_SOURCE TEXT_
-- Begin --
Before I comment on the chart, it’s worth mentioning that I had to make some decisions about how to present the data. I wondered whether to order the factors by the size of the difference (as shown here), the mean mathematics score of the highest quartile, or the mean mathematics score of the lowest quartile. Each approach highlights different aspects of the data. (If you’d like to see the data organised in those alternative ways, click the links in the last sentence.)
My first takeaway is the importance of nurturing students’ curiosity. Although this factor is not specifically about mathematical curiosity, it clearly shows that curiosity and mathematics performance are intertwined. Students’ curiosity exhibits the largest disparity of all factors, with an 81-point difference between the mean mathematics scores of the highest and lowest quartiles, fairly evenly balanced around the Australian mean. This significant gap suggests that fostering curiosity is crucial. Furthermore, the scientific literature on curiosity shows that it is “more state than trait”, meaning it is highly responsive to the situation or environment we are in. Given that teachers play a pivotal role in creating these environments, how might we foster curiosity in a mathematics classroom?
-- End --
_RECORD SET_
-- Begin --
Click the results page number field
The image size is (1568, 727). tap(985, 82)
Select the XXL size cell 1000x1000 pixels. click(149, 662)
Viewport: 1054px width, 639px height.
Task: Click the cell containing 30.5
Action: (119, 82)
-- End --
_INSTRUCTION_
Reproduce the full passage on curiosity and mathematics scores word for word. The rows can be set aside here.

_RESULT_
Before I comment on the chart, it’s worth mentioning that I had to make some decisions about how to present the data. I wondered whether to order the factors by the size of the difference (as shown here), the mean mathematics score of the highest quartile, or the mean mathematics score of the lowest quartile. Each approach highlights different aspects of the data. (If you’d like to see the data organised in those alternative ways, click the links in the last sentence.)
My first takeaway is the importance of nurturing students’ curiosity. Although this factor is not specifically about mathematical curiosity, it clearly shows that curiosity and mathematics performance are intertwined. Students’ curiosity exhibits the largest disparity of all factors, with an 81-point difference between the mean mathematics scores of the highest and lowest quartiles, fairly evenly balanced around the Australian mean. This significant gap suggests that fostering curiosity is crucial. Furthermore, the scientific literature on curiosity shows that it is “more state than trait”, meaning it is highly responsive to the situation or environment we are in. Given that teachers play a pivotal role in creating these environments, how might we foster curiosity in a mathematics classroom?